Records shown >>
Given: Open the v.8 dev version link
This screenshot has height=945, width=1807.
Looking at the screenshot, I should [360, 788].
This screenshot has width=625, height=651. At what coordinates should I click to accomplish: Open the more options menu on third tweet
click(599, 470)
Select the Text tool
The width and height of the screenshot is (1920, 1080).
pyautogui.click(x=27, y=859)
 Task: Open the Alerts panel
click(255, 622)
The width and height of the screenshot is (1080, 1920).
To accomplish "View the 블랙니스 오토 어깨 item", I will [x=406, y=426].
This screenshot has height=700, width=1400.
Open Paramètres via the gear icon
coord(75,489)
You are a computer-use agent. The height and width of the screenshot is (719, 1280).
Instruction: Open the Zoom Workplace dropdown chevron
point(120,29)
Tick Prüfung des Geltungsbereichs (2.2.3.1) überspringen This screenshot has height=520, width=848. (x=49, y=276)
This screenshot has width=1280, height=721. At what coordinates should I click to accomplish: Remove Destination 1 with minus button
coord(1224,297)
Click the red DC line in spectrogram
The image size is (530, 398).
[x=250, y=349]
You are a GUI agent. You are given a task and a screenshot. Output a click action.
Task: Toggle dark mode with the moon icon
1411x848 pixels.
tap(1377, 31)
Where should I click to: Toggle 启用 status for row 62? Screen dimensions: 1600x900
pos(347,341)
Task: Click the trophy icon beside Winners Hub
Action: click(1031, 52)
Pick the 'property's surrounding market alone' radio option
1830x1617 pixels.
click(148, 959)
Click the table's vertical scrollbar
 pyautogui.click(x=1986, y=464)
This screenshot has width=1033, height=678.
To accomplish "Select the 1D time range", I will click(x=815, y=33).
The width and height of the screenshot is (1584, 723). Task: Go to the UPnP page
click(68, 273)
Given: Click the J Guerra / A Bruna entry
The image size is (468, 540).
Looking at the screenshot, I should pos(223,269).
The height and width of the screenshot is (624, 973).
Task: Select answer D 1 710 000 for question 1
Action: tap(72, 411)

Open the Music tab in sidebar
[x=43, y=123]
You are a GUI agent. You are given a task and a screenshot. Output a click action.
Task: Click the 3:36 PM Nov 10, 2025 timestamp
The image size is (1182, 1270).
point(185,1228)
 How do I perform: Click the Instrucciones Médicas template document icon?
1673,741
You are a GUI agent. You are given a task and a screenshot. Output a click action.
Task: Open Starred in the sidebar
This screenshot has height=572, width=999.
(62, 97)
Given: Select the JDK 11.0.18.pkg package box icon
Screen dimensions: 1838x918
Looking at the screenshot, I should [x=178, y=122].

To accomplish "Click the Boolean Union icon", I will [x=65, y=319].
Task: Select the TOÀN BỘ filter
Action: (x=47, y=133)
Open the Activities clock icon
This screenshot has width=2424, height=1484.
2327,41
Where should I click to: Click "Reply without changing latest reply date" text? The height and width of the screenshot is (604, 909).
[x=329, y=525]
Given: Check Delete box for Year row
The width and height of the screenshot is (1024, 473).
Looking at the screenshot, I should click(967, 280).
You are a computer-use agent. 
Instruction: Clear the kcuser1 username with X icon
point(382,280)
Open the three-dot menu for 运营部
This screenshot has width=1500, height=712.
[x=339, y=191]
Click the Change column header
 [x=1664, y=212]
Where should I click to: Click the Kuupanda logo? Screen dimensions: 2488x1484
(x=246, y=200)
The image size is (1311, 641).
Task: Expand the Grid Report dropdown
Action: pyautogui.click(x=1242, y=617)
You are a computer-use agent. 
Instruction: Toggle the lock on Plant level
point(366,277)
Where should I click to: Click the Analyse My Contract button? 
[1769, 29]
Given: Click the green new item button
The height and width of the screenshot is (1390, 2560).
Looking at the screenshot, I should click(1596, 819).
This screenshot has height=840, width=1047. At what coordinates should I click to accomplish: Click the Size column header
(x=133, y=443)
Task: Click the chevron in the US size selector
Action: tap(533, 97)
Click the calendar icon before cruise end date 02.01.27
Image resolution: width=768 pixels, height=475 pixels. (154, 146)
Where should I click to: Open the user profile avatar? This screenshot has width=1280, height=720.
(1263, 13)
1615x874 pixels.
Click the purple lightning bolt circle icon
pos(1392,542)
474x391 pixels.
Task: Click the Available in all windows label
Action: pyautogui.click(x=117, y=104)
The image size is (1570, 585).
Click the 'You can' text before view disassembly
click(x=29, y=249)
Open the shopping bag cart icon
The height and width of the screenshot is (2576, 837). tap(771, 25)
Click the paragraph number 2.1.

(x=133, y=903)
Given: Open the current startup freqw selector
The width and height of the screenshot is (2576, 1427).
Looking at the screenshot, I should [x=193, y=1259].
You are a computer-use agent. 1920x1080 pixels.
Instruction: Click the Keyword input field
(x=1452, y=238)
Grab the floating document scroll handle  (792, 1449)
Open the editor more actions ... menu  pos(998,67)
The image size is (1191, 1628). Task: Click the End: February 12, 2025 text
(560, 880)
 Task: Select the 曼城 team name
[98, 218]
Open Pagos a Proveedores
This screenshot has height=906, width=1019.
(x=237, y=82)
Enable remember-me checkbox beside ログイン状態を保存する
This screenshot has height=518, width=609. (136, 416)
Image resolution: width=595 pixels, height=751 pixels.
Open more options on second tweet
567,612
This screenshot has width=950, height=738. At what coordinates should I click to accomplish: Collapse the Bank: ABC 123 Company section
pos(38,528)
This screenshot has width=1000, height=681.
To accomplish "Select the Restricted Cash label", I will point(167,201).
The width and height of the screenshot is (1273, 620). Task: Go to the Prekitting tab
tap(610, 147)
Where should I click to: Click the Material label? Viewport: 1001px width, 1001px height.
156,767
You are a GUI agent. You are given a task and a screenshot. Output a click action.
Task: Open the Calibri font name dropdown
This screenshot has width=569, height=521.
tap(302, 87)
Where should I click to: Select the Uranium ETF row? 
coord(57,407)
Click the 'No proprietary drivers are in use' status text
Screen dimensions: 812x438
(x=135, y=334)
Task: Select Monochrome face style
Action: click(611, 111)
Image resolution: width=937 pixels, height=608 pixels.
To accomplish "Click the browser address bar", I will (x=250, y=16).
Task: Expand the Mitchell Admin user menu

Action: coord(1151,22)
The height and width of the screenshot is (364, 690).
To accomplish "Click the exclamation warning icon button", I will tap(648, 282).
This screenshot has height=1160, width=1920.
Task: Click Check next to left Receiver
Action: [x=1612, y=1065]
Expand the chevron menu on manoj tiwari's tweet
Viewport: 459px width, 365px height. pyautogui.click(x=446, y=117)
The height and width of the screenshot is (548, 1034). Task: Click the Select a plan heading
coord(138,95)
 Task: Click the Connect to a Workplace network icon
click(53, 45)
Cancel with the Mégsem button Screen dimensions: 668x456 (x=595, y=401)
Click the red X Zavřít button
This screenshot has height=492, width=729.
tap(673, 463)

Task prompt >>
Render the material above as a Markdown table with columns "No." and "Entry", numbering each line in order and leaving out blank lines.

Solution for this exercise >>
| No. | Entry |
|---|---|
| 1 | Given: Open the v.8 dev version link |
| 2 | This screenshot has height=945, width=1807. |
| 3 | Looking at the screenshot, I should [360, 788]. |
| 4 | This screenshot has width=625, height=651. At what coordinates should I click to accomplish: Open the more options menu on third tweet |
| 5 | click(599, 470) |
| 6 | Select the Text tool |
| 7 | The width and height of the screenshot is (1920, 1080). |
| 8 | pyautogui.click(x=27, y=859) |
| 9 |  Task: Open the Alerts panel |
| 10 | click(255, 622) |
| 11 | The width and height of the screenshot is (1080, 1920). |
| 12 | To accomplish "View the 블랙니스 오토 어깨 item", I will [x=406, y=426]. |
| 13 | This screenshot has height=700, width=1400. |
| 14 | Open Paramètres via the gear icon |
| 15 | coord(75,489) |
| 16 | You are a computer-use agent. The height and width of the screenshot is (719, 1280). |
| 17 | Instruction: Open the Zoom Workplace dropdown chevron |
| 18 | point(120,29) |
| 19 | Tick Prüfung des Geltungsbereichs (2.2.3.1) überspringen This screenshot has height=520, width=848. (x=49, y=276) |
| 20 | This screenshot has width=1280, height=721. At what coordinates should I click to accomplish: Remove Destination 1 with minus button |
| 21 | coord(1224,297) |
| 22 | Click the red DC line in spectrogram |
| 23 | The image size is (530, 398). |
| 24 | [x=250, y=349] |
| 25 | You are a GUI agent. You are given a task and a screenshot. Output a click action. |
| 26 | Task: Toggle dark mode with the moon icon |
| 27 | 1411x848 pixels. |
| 28 | tap(1377, 31) |
| 29 | Where should I click to: Toggle 启用 status for row 62? Screen dimensions: 1600x900 |
| 30 | pos(347,341) |
| 31 | Task: Click the trophy icon beside Winners Hub |
| 32 | Action: click(1031, 52) |
| 33 | Pick the 'property's surrounding market alone' radio option |
| 34 | 1830x1617 pixels. |
| 35 | click(148, 959) |
| 36 | Click the table's vertical scrollbar |
| 37 |  pyautogui.click(x=1986, y=464) |
| 38 | This screenshot has width=1033, height=678. |
| 39 | To accomplish "Select the 1D time range", I will click(x=815, y=33). |
| 40 | The width and height of the screenshot is (1584, 723). Task: Go to the UPnP page |
| 41 | click(68, 273) |
| 42 | Given: Click the J Guerra / A Bruna entry |
| 43 | The image size is (468, 540). |
| 44 | Looking at the screenshot, I should pos(223,269). |
| 45 | The height and width of the screenshot is (624, 973). |
| 46 | Task: Select answer D 1 710 000 for question 1 |
| 47 | Action: tap(72, 411) |
| 48 | Open the Music tab in sidebar |
| 49 | [x=43, y=123] |
| 50 | You are a GUI agent. You are given a task and a screenshot. Output a click action. |
| 51 | Task: Click the 3:36 PM Nov 10, 2025 timestamp |
| 52 | The image size is (1182, 1270). |
| 53 | point(185,1228) |
| 54 |  How do I perform: Click the Instrucciones Médicas template document icon? |
| 55 | 1673,741 |
| 56 | You are a GUI agent. You are given a task and a screenshot. Output a click action. |
| 57 | Task: Open Starred in the sidebar |
| 58 | This screenshot has height=572, width=999. |
| 59 | (62, 97) |
| 60 | Given: Select the JDK 11.0.18.pkg package box icon |
| 61 | Screen dimensions: 1838x918 |
| 62 | Looking at the screenshot, I should [x=178, y=122]. |
| 63 | To accomplish "Click the Boolean Union icon", I will [x=65, y=319]. |
| 64 | Task: Select the TOÀN BỘ filter |
| 65 | Action: (x=47, y=133) |
| 66 | Open the Activities clock icon |
| 67 | This screenshot has width=2424, height=1484. |
| 68 | 2327,41 |
| 69 | Where should I click to: Click "Reply without changing latest reply date" text? The height and width of the screenshot is (604, 909). |
| 70 | [x=329, y=525] |
| 71 | Given: Check Delete box for Year row |
| 72 | The width and height of the screenshot is (1024, 473). |
| 73 | Looking at the screenshot, I should click(967, 280). |
| 74 | You are a computer-use agent.  |
| 75 | Instruction: Clear the kcuser1 username with X icon |
| 76 | point(382,280) |
| 77 | Open the three-dot menu for 运营部 |
| 78 | This screenshot has width=1500, height=712. |
| 79 | [x=339, y=191] |
| 80 | Click the Change column header |
| 81 |  [x=1664, y=212] |
| 82 | Where should I click to: Click the Kuupanda logo? Screen dimensions: 2488x1484 |
| 83 | (x=246, y=200) |
| 84 | The image size is (1311, 641). |
| 85 | Task: Expand the Grid Report dropdown |
| 86 | Action: pyautogui.click(x=1242, y=617) |
| 87 | You are a computer-use agent.  |
| 88 | Instruction: Toggle the lock on Plant level |
| 89 | point(366,277) |
| 90 | Where should I click to: Click the Analyse My Contract button?  |
| 91 | [1769, 29] |
| 92 | Given: Click the green new item button |
| 93 | The height and width of the screenshot is (1390, 2560). |
| 94 | Looking at the screenshot, I should click(1596, 819). |
| 95 | This screenshot has height=840, width=1047. At what coordinates should I click to accomplish: Click the Size column header |
| 96 | (x=133, y=443) |
| 97 | Task: Click the chevron in the US size selector |
| 98 | Action: tap(533, 97) |
| 99 | Click the calendar icon before cruise end date 02.01.27 |
| 100 | Image resolution: width=768 pixels, height=475 pixels. (154, 146) |
| 101 | Where should I click to: Open the user profile avatar? This screenshot has width=1280, height=720. |
| 102 | (1263, 13) |
| 103 | 1615x874 pixels. |
| 104 | Click the purple lightning bolt circle icon |
| 105 | pos(1392,542) |
| 106 | 474x391 pixels. |
| 107 | Task: Click the Available in all windows label |
| 108 | Action: pyautogui.click(x=117, y=104) |
| 109 | The image size is (1570, 585). |
| 110 | Click the 'You can' text before view disassembly |
| 111 | click(x=29, y=249) |
| 112 | Open the shopping bag cart icon |
| 113 | The height and width of the screenshot is (2576, 837). tap(771, 25) |
| 114 | Click the paragraph number 2.1. |
| 115 | (x=133, y=903) |
| 116 | Given: Open the current startup freqw selector |
| 117 | The width and height of the screenshot is (2576, 1427). |
| 118 | Looking at the screenshot, I should [x=193, y=1259]. |
| 119 | You are a computer-use agent. 1920x1080 pixels. |
| 120 | Instruction: Click the Keyword input field |
| 121 | (x=1452, y=238) |
| 122 | Grab the floating document scroll handle  (792, 1449) |
| 123 | Open the editor more actions ... menu  pos(998,67) |
| 124 | The image size is (1191, 1628). Task: Click the End: February 12, 2025 text |
| 125 | (560, 880) |
| 126 |  Task: Select the 曼城 team name |
| 127 | [98, 218] |
| 128 | Open Pagos a Proveedores |
| 129 | This screenshot has height=906, width=1019. |
| 130 | (x=237, y=82) |
| 131 | Enable remember-me checkbox beside ログイン状態を保存する |
| 132 | This screenshot has height=518, width=609. (136, 416) |
| 133 | Image resolution: width=595 pixels, height=751 pixels. |
| 134 | Open more options on second tweet |
| 135 | 567,612 |
| 136 | This screenshot has width=950, height=738. At what coordinates should I click to accomplish: Collapse the Bank: ABC 123 Company section |
| 137 | pos(38,528) |
| 138 | This screenshot has width=1000, height=681. |
| 139 | To accomplish "Select the Restricted Cash label", I will point(167,201). |
| 140 | The width and height of the screenshot is (1273, 620). Task: Go to the Prekitting tab |
| 141 | tap(610, 147) |
| 142 | Where should I click to: Click the Material label? Viewport: 1001px width, 1001px height. |
| 143 | 156,767 |
| 144 | You are a GUI agent. You are given a task and a screenshot. Output a click action. |
| 145 | Task: Open the Calibri font name dropdown |
| 146 | This screenshot has width=569, height=521. |
| 147 | tap(302, 87) |
| 148 | Where should I click to: Select the Uranium ETF row?  |
| 149 | coord(57,407) |
| 150 | Click the 'No proprietary drivers are in use' status text |
| 151 | Screen dimensions: 812x438 |
| 152 | (x=135, y=334) |
| 153 | Task: Select Monochrome face style |
| 154 | Action: click(611, 111) |
| 155 | Image resolution: width=937 pixels, height=608 pixels. |
| 156 | To accomplish "Click the browser address bar", I will (x=250, y=16). |
| 157 | Task: Expand the Mitchell Admin user menu |
| 158 | Action: coord(1151,22) |
| 159 | The height and width of the screenshot is (364, 690). |
| 160 | To accomplish "Click the exclamation warning icon button", I will tap(648, 282). |
| 161 | This screenshot has height=1160, width=1920. |
| 162 | Task: Click Check next to left Receiver |
| 163 | Action: [x=1612, y=1065] |
| 164 | Expand the chevron menu on manoj tiwari's tweet |
| 165 | Viewport: 459px width, 365px height. pyautogui.click(x=446, y=117) |
| 166 | The height and width of the screenshot is (548, 1034). Task: Click the Select a plan heading |
| 167 | coord(138,95) |
| 168 |  Task: Click the Connect to a Workplace network icon |
| 169 | click(53, 45) |
| 170 | Cancel with the Mégsem button Screen dimensions: 668x456 (x=595, y=401) |
| 171 | Click the red X Zavřít button |
| 172 | This screenshot has height=492, width=729. |
| 173 | tap(673, 463) |